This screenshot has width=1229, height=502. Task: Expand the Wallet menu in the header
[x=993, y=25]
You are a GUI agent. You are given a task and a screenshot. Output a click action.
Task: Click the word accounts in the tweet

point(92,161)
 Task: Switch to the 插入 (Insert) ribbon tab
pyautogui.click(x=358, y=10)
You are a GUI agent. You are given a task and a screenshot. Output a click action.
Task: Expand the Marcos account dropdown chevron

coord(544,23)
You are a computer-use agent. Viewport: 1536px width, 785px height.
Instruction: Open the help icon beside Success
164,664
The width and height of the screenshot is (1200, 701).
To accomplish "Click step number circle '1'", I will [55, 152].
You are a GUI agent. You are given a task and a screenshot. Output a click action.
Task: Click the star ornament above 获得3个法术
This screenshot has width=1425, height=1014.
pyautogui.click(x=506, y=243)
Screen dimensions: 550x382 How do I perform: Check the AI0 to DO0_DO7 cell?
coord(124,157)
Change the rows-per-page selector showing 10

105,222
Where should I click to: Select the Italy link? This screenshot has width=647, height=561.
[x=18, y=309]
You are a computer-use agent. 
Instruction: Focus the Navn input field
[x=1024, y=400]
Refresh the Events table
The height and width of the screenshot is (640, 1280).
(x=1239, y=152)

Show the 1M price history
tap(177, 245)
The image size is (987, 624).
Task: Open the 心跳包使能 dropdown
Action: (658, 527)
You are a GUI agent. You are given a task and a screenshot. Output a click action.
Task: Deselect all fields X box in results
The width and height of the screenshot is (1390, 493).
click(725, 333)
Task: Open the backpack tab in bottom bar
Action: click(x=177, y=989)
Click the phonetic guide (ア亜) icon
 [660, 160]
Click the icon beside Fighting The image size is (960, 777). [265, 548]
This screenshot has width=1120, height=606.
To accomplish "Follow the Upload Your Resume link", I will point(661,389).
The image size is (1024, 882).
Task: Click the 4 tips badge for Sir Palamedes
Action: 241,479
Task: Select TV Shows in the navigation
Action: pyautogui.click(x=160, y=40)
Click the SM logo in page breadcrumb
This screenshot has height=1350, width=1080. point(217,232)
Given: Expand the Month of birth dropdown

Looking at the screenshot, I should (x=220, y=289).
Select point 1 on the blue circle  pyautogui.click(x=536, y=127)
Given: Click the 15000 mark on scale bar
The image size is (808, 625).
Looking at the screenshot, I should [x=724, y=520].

> **Activity**:
Restate the full data above, keeping each word intact.

> **Reply to the task**:
This screenshot has width=1229, height=502. Task: Expand the Wallet menu in the header
[x=993, y=25]
You are a GUI agent. You are given a task and a screenshot. Output a click action.
Task: Click the word accounts in the tweet

point(92,161)
 Task: Switch to the 插入 (Insert) ribbon tab
pyautogui.click(x=358, y=10)
You are a GUI agent. You are given a task and a screenshot. Output a click action.
Task: Expand the Marcos account dropdown chevron

coord(544,23)
You are a computer-use agent. Viewport: 1536px width, 785px height.
Instruction: Open the help icon beside Success
164,664
The width and height of the screenshot is (1200, 701).
To accomplish "Click step number circle '1'", I will [55, 152].
You are a GUI agent. You are given a task and a screenshot. Output a click action.
Task: Click the star ornament above 获得3个法术
This screenshot has width=1425, height=1014.
pyautogui.click(x=506, y=243)
Screen dimensions: 550x382 How do I perform: Check the AI0 to DO0_DO7 cell?
coord(124,157)
Change the rows-per-page selector showing 10

105,222
Where should I click to: Select the Italy link? This screenshot has width=647, height=561.
[x=18, y=309]
You are a computer-use agent. 
Instruction: Focus the Navn input field
[x=1024, y=400]
Refresh the Events table
The height and width of the screenshot is (640, 1280).
(x=1239, y=152)

Show the 1M price history
tap(177, 245)
The image size is (987, 624).
Task: Open the 心跳包使能 dropdown
Action: (658, 527)
You are a GUI agent. You are given a task and a screenshot. Output a click action.
Task: Deselect all fields X box in results
The width and height of the screenshot is (1390, 493).
click(725, 333)
Task: Open the backpack tab in bottom bar
Action: click(x=177, y=989)
Click the phonetic guide (ア亜) icon
 [660, 160]
Click the icon beside Fighting The image size is (960, 777). [265, 548]
This screenshot has width=1120, height=606.
To accomplish "Follow the Upload Your Resume link", I will point(661,389).
The image size is (1024, 882).
Task: Click the 4 tips badge for Sir Palamedes
Action: 241,479
Task: Select TV Shows in the navigation
Action: pyautogui.click(x=160, y=40)
Click the SM logo in page breadcrumb
This screenshot has height=1350, width=1080. point(217,232)
Given: Expand the Month of birth dropdown

Looking at the screenshot, I should (x=220, y=289).
Select point 1 on the blue circle  pyautogui.click(x=536, y=127)
Given: Click the 15000 mark on scale bar
The image size is (808, 625).
Looking at the screenshot, I should [x=724, y=520].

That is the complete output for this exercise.